> [What to do]: An exact repeat is needed of the lines from the one with "This screenshot has height=745, width=892." through the last line of the data below. Please omit the pictures.

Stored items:
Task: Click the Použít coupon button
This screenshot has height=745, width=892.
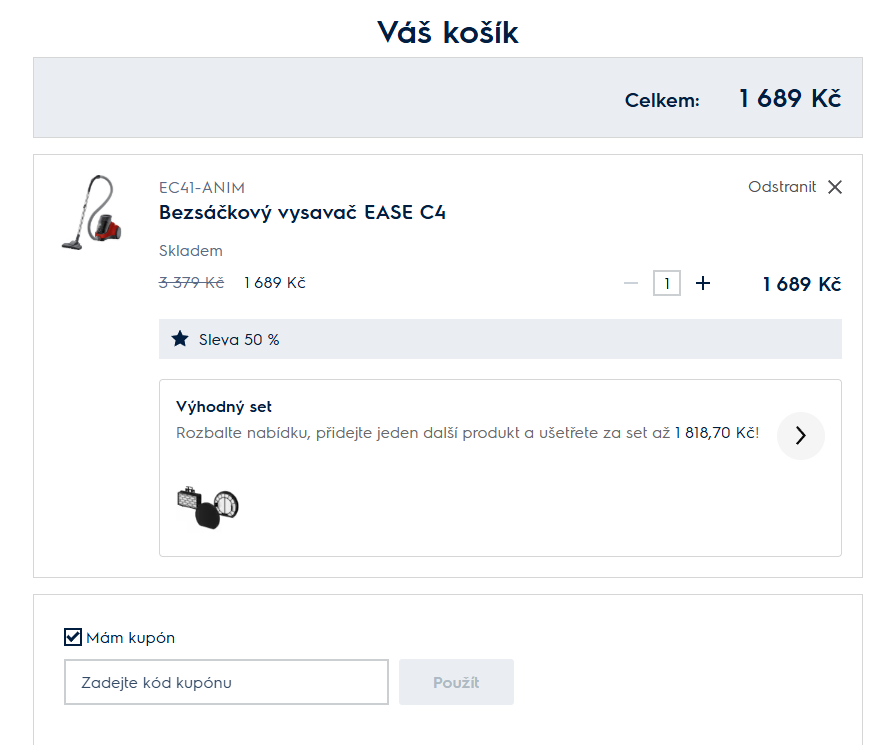Action: click(456, 681)
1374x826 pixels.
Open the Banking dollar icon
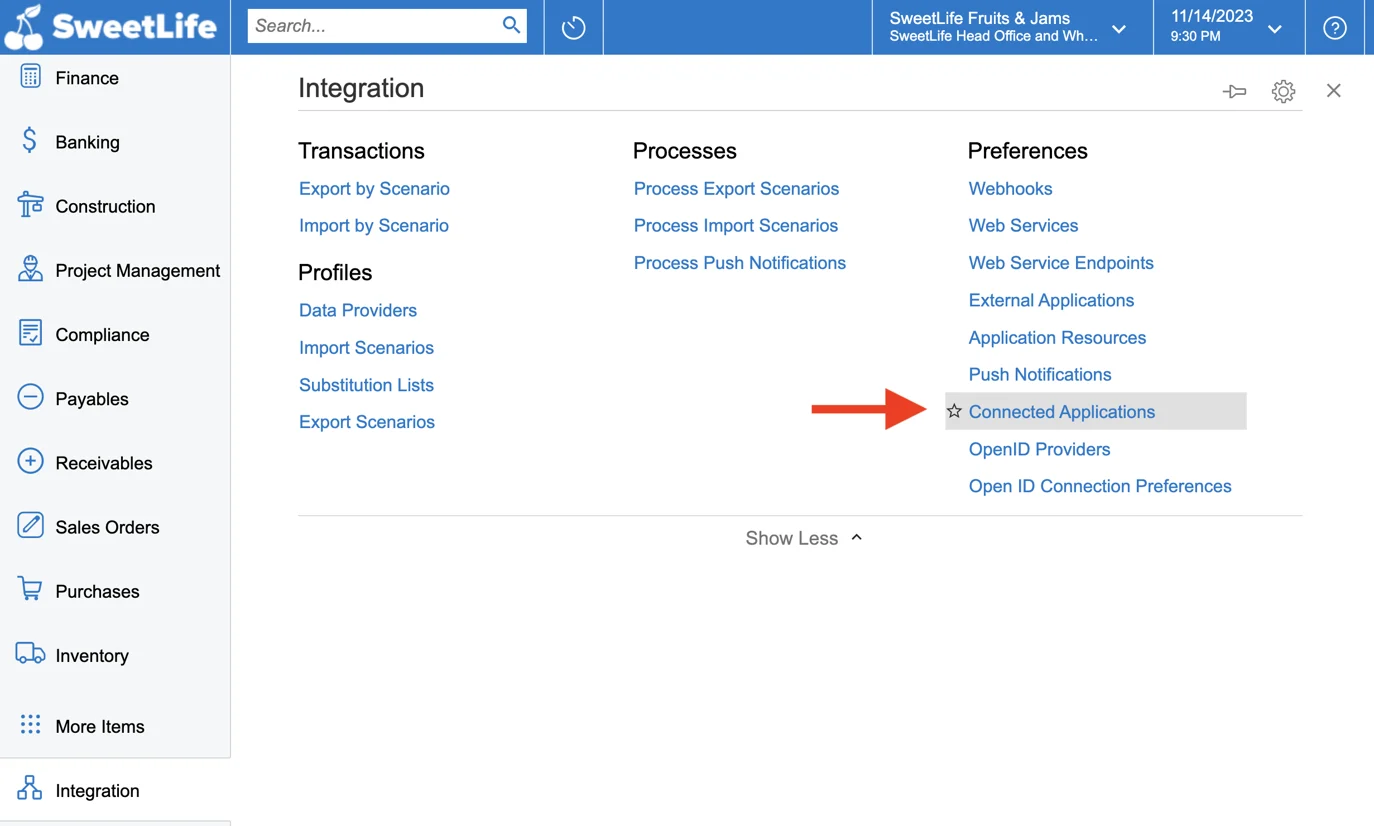30,141
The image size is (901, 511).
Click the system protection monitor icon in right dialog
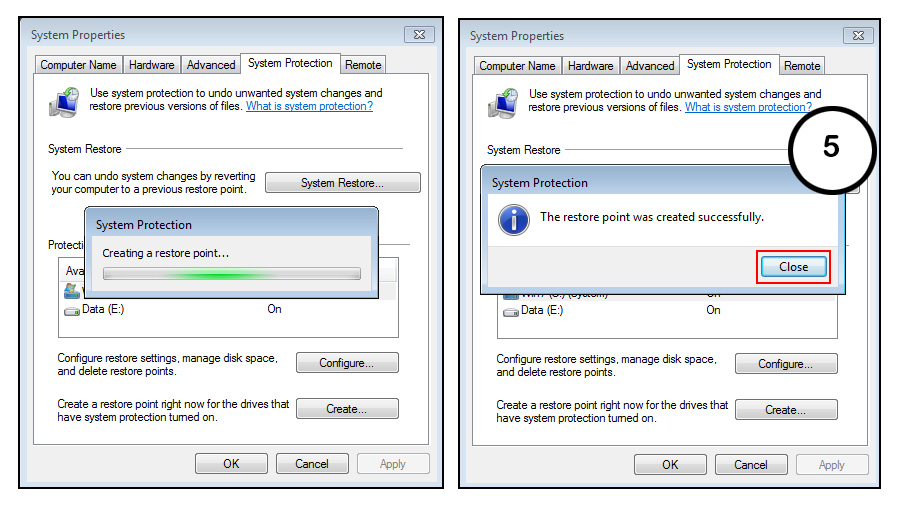click(503, 103)
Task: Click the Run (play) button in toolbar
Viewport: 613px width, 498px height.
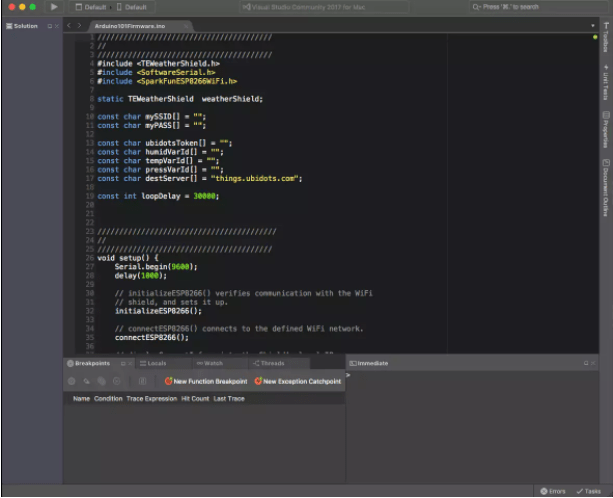Action: coord(54,7)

> [Exercise response]:
This screenshot has height=745, width=892.
Action: click(456, 681)
1374x826 pixels.
Open the Banking dollar icon
30,141
The image size is (901, 511).
Click the system protection monitor icon in right dialog
click(503, 103)
Task: Click the Run (play) button in toolbar
Viewport: 613px width, 498px height.
Action: coord(54,7)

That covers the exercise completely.